■ Kutipan Dokumen ■

Baca berita dengan sedikit iklan, klik di sini

Arsip

Kiprah Bandar dalam Bui

Ada 1001 macam cara dan gaya berbisnis narkoba dari dalam penjara. Sebagian sipir sungguh mudah diperdaya.

19 November 2007 | 00.00 WIB

Image of Tempo
Perbesar

Baca berita dengan sedikit iklan, klik di sini

HALAMAN depan Lembaga Pemasyarakatan Narkoba Madiun, Jawa Timur, Kamis malam pekan lalu, dipenuhi 135 polisi berpakaian sipil. Satu peleton di antaranya, sekitar 30 orang, berseragam cokelat lengkap dengan pentungan plus pistol di pinggang.

Mereka menyebar masuk ke penjara, begitu dikomando. Sebelas blok, dari A sampai K, disisir serentak. Setiap sudut ruang sel, tempat tidur, lemari, tempat sampah, sampai lubang tikus, digeledah.

Penghuni penjara yang terlelap mendadak kaget. Mereka segera diminta berdiri untuk dilucuti habis, kecuali celana dalam. Pukul sembilan malam itu, Polres Kota Madiun dan pengelola penjara menggelar operasi sapu bersih abat-obat berbahaya di kalangan narapidana.

Sayang, setelah tiga jam memeriksa seluruh penjuru, polisi hanya menemukan 4 buah telepon genggam dan 5 charger. Tak satu pun barang bukti narkoba ditemukan, kecuali 3 buah bong atau alat pengisap sabu-sabu dan 5 pipet bekas yang terserak di tempat sampah dan kamar mandi.

■ Kumpulan Tugas ■
- 1) Dalam artikel tentang razia di Lapas Narkoba Madiun, berapa polisi berpakaian sipil yang memenuhi halaman depan penjara itu?
- 2) Salin tanpa perubahan baris-baris dalam daftar, mulai dari baris yang memuat "How do I perform: Click New Entries button?" sampai baris yang memuat "Action: (7, 16)", termasuk kedua baris itu. Jangan sertakan gambarnya dalam jawaban.

[Satu rangkaian daftar]
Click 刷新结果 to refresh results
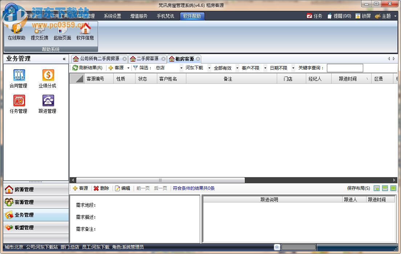Image resolution: width=401 pixels, height=254 pixels. 87,68
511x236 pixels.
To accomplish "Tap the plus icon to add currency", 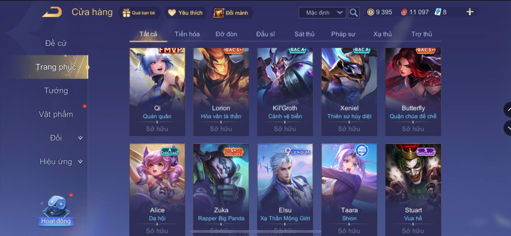I will click(x=470, y=12).
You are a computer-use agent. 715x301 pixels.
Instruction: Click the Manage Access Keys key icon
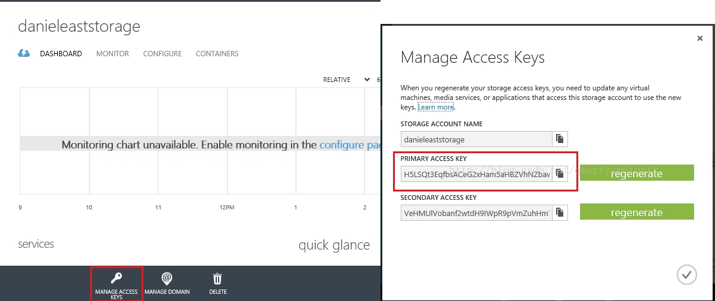116,278
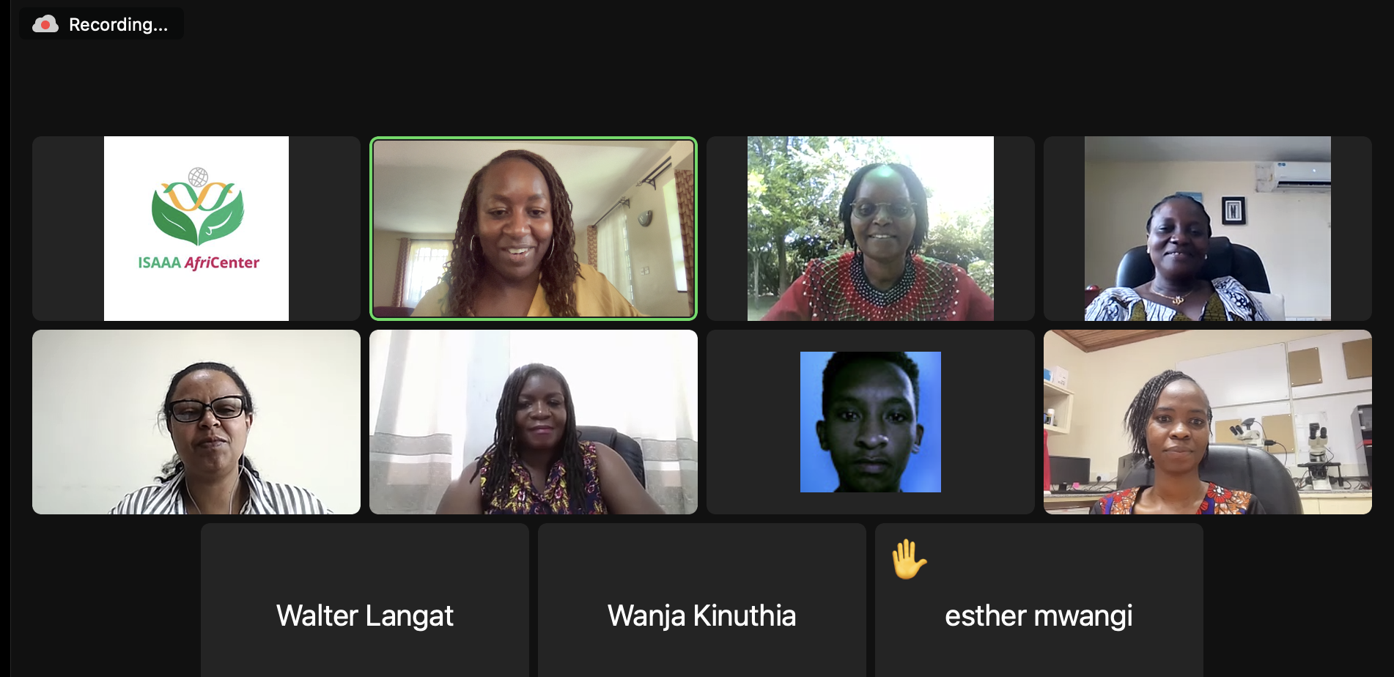Click the 'ISAAA AfriCenter' logo text
1394x677 pixels.
point(199,263)
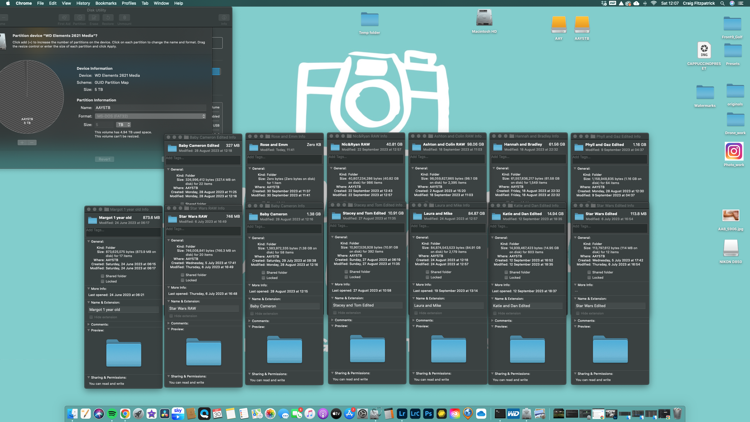Click the Photoshop icon in the dock
Image resolution: width=750 pixels, height=422 pixels.
coord(429,414)
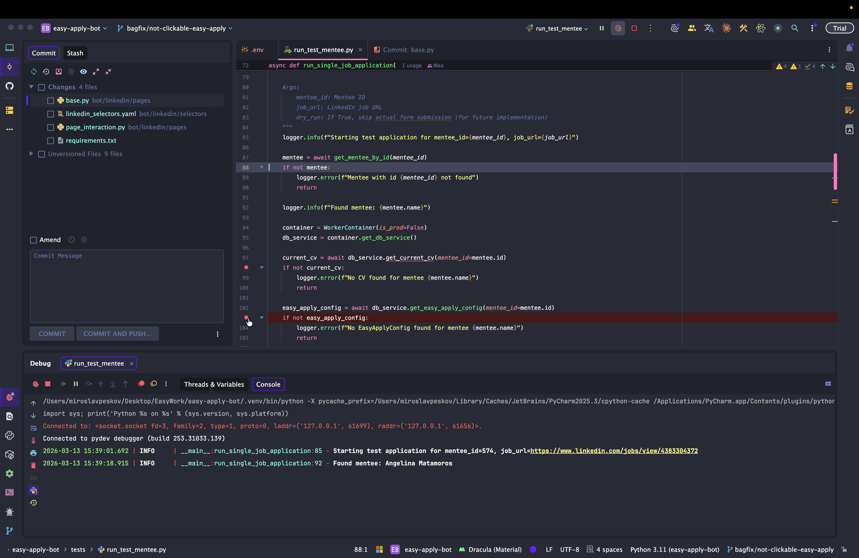Click the Refresh icon in Commit toolbar
859x558 pixels.
click(34, 71)
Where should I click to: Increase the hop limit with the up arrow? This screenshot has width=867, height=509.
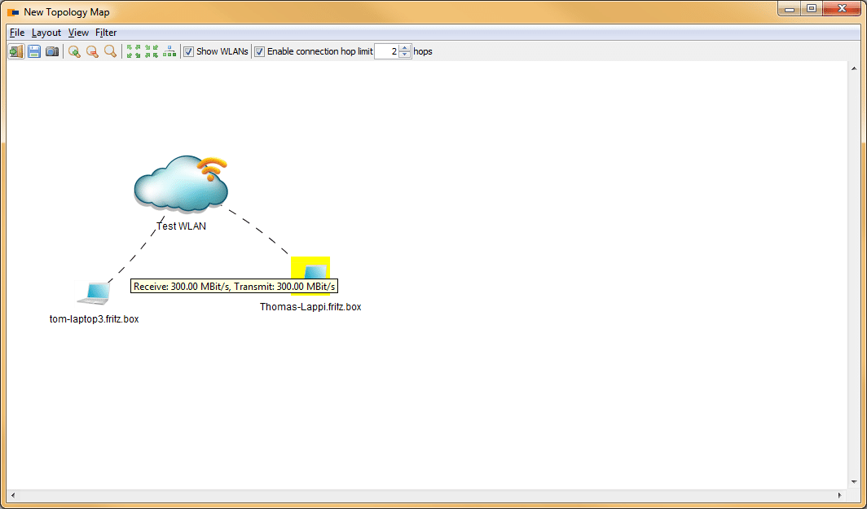point(405,47)
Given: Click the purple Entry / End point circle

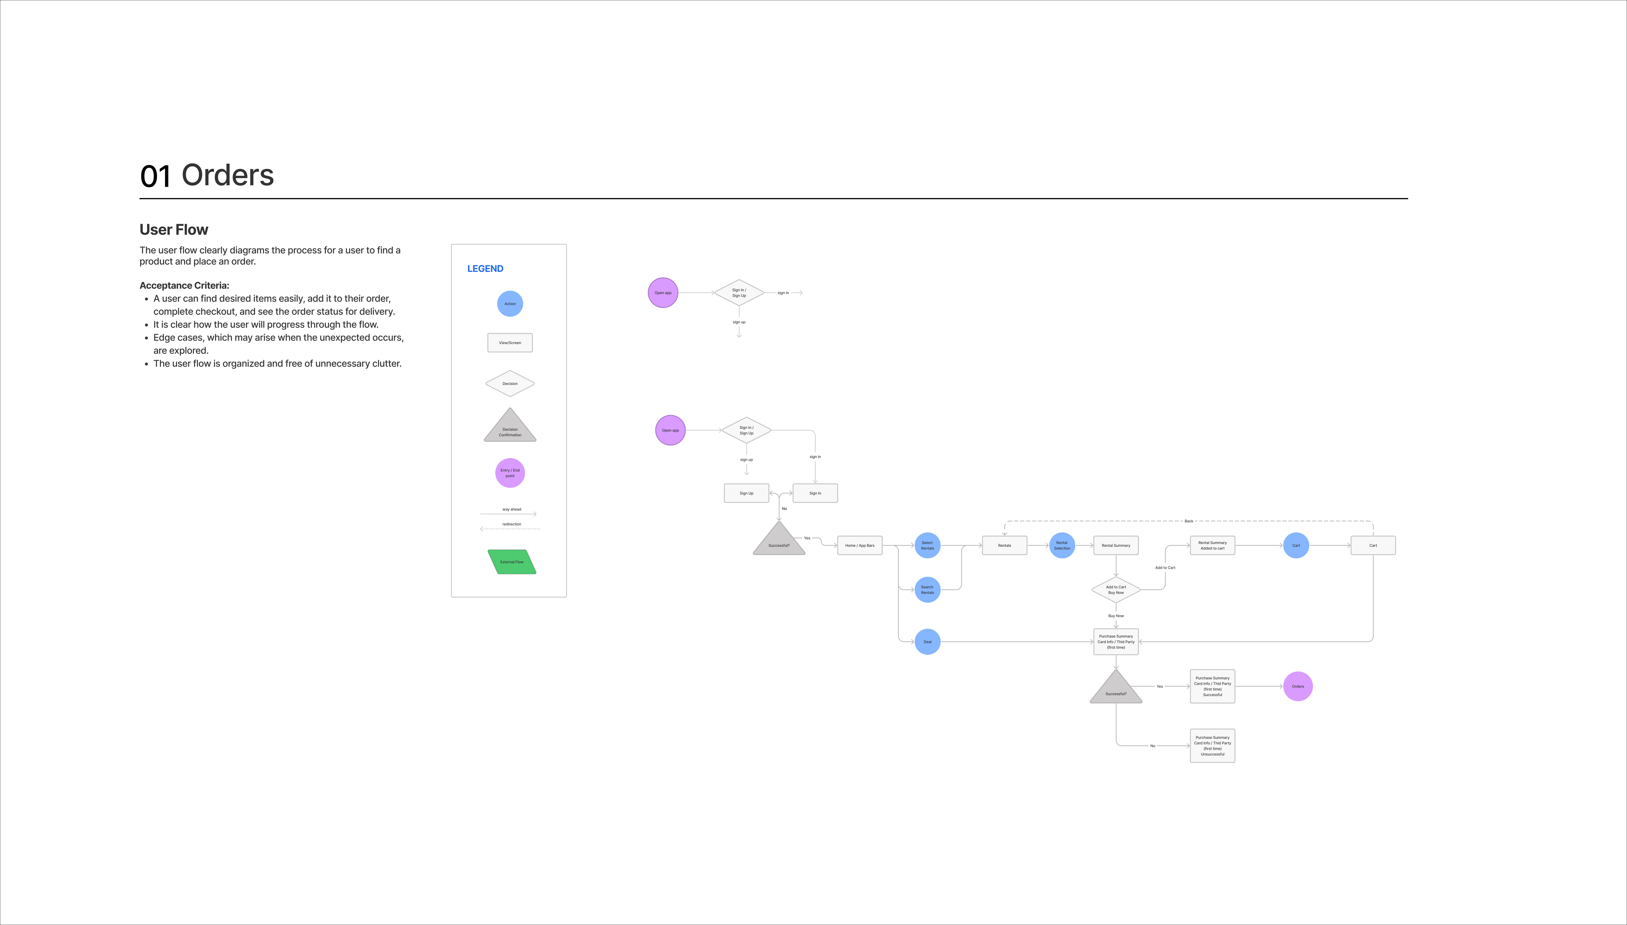Looking at the screenshot, I should point(510,473).
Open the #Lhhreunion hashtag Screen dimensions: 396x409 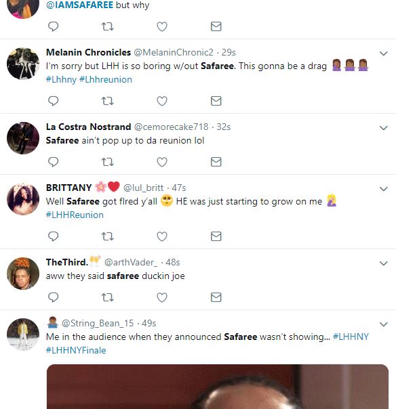[x=106, y=79]
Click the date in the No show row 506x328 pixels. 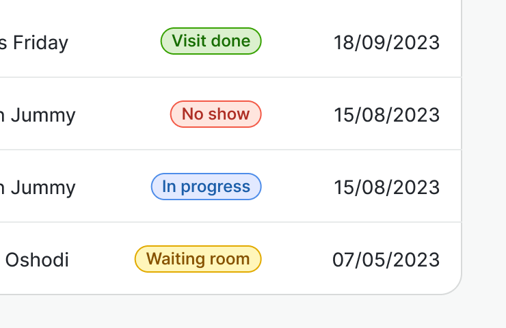click(x=386, y=115)
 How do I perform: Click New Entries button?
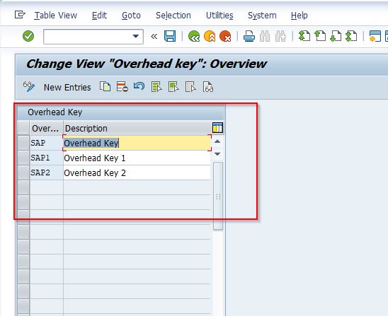pyautogui.click(x=67, y=87)
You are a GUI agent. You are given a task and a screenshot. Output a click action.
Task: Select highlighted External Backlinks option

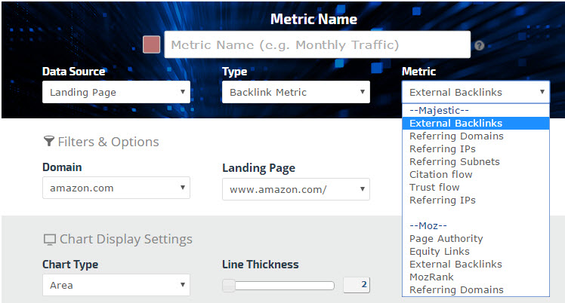coord(455,124)
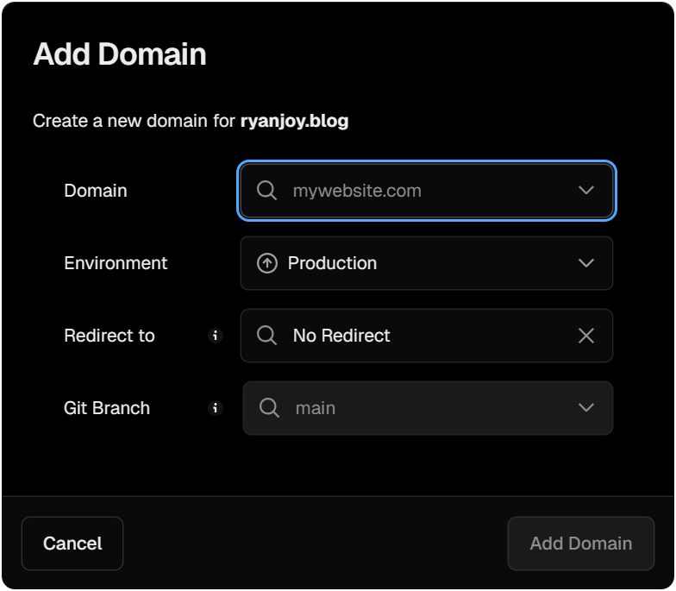
Task: Click the info icon beside Git Branch
Action: (x=216, y=408)
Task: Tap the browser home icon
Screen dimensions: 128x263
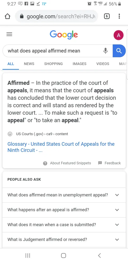Action: (7, 16)
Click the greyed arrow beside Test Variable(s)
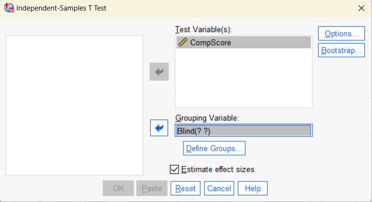372x202 pixels. [159, 72]
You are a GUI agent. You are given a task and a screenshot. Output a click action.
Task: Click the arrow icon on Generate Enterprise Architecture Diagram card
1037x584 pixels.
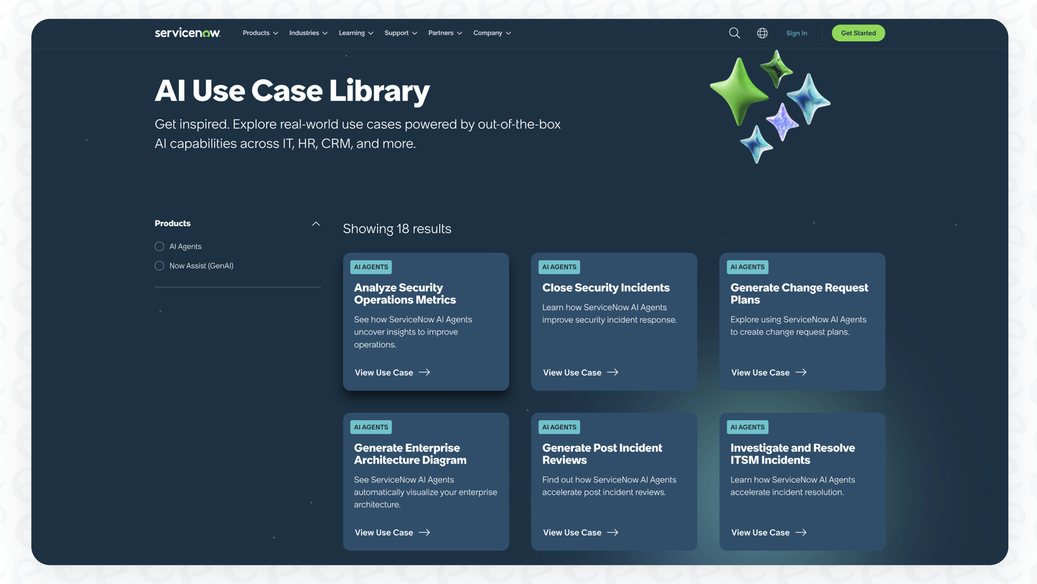(x=424, y=532)
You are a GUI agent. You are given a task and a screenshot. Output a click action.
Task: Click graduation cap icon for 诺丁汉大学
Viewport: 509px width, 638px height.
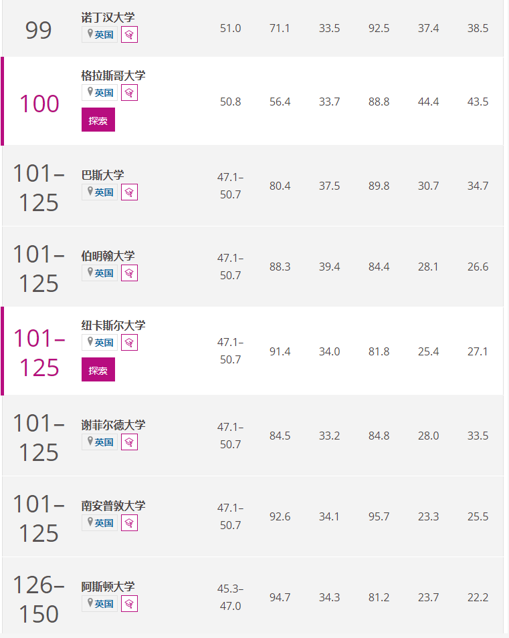pos(129,35)
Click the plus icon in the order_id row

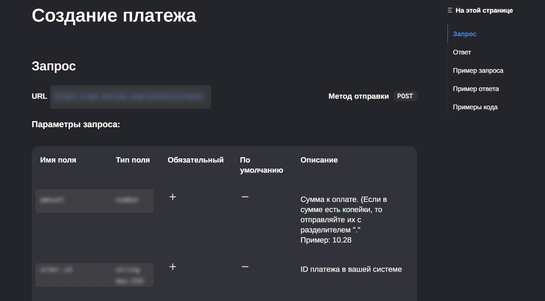pyautogui.click(x=173, y=267)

■ Hasil Tiap Tugas ■
- 1) 135 polisi berpakaian sipil.

- 2)
 How do I perform: Click New Entries button?
pyautogui.click(x=67, y=87)
You are a GUI agent. You are given a task and a screenshot. Output a click action.
Task: Select highlighted External Backlinks option

coord(455,124)
Task: Click the info icon beside Git Branch
Action: (x=216, y=408)
Task: Tap the browser home icon
Screen dimensions: 128x263
Action: (7, 16)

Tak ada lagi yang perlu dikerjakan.